Manuela y Francisco
Doble fondo
LA sonrisa de un niño no tiene precio. Tiempo tendrá de tejer con ella complicidades, seducciones, condescendencias, cinismos o cualquiera de las muchas opciones que brinda un rostro risueño de cara a la galería. Pero mientras llega el caso y la sonrisa sea sinónimo de inocencia y candidez, de un dichoso instante, nadie tiene derecho a ensuciarla y mucho menos haciendo alarde de violencia doctrinaria, como esos mentecatos contratados por el Ayuntamiento de Madrid para un espectáculo callejero, que lo dieron.

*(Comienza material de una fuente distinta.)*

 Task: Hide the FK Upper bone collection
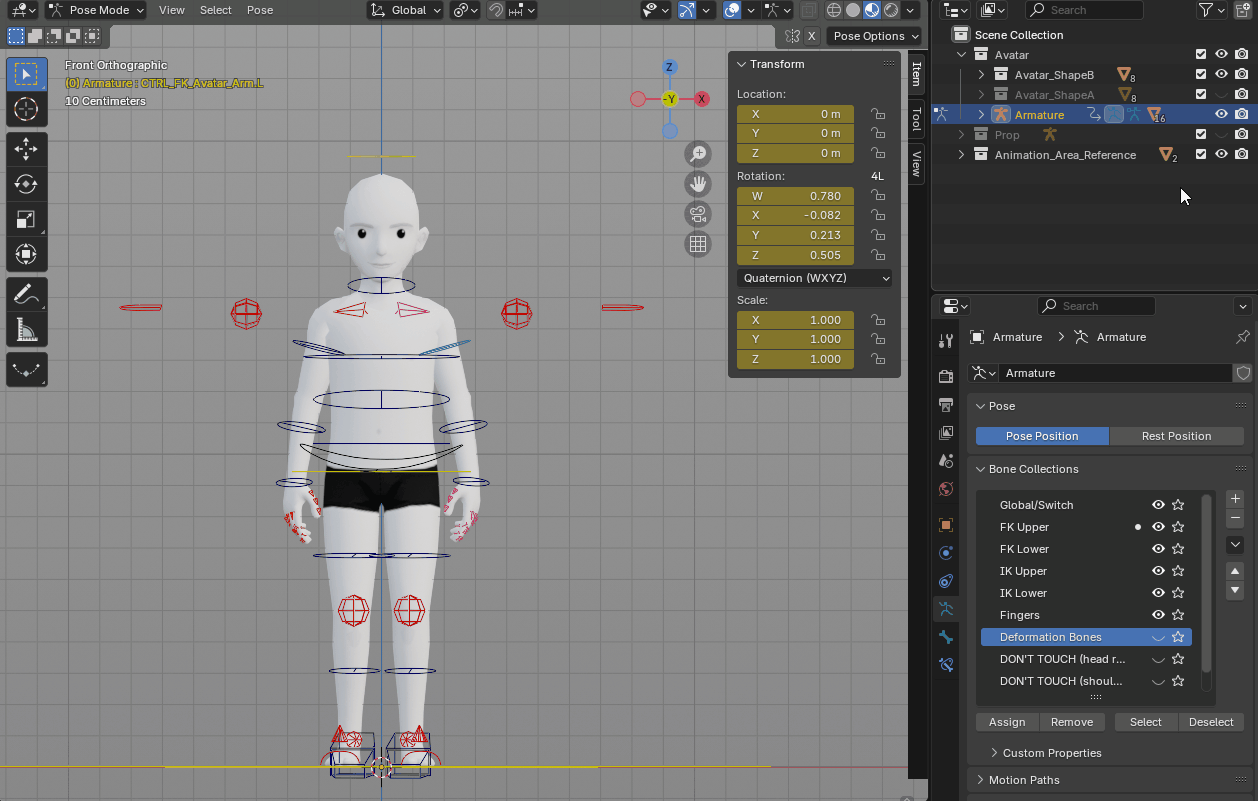click(x=1158, y=527)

La sufrida alcaldesa está rodeada de una tropa con la que no gana para disgustos y que más parece encargada de soslayar su gestión social y hacerle la cama que de colaborar con Manuela Carmena en hacer de la capital de España un lugar habitable también para los más vulnerables. Su ambiciosa agenda social parece condenada a un segundo plano entre la luz de gas sobre sus políticas y los destellos de otras cuestiones más banales pero de facilona repercusión. La última boutade de su equipo de Cultura obligará al Ayuntamiento de Madrid a reponer la placa de homenaje a ocho beatos carmelitas fusilados en la Guerra Civil que fue retirada el pasado viernes del cementerio parroquial de Carabanchel Bajo tras asumir que su eliminación se produjo a causa de un "error interno".

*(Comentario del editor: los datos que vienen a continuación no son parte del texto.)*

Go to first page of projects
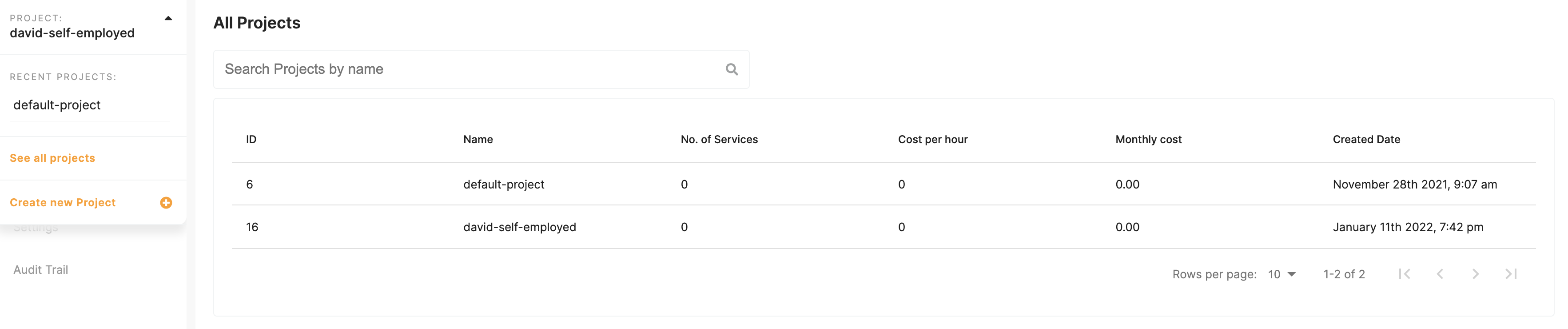This screenshot has width=1568, height=329. (x=1404, y=274)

Francisco Umbral, uno de los grandes renovadores de la lengua castellana, con ese estilo tan complejo y rico en metáforas que lo hace intraducible a otros idiomas, cuelga burdamente del imaginario colectivo a rastras de su encendido alegato a Mercedes Milá, "yo he venido a hablar de mi libro". Lo que demuestra que el Santo Oficio pervive en este país de inquisidores y envidiosos, siempre prestos a ridiculizar y devaluar, a comerte la ficha y la moral. Don Francisco tiraba los libros que consideraba malos a la piscina. La tenía a rebosar. Ahí hubiera tirado por ende a ese par de titiriteros que le han dado el carnaval a doña Manuela. Los inquisidores también se mojan y los mandan al trullo.
Esperemos que Carmena se sobreponga y no acabe entre escombros de anécdotas como Umbral. Lo tendría más fácil a poco que a los apóstoles de la nueva política les costara menos dimitir al patinar.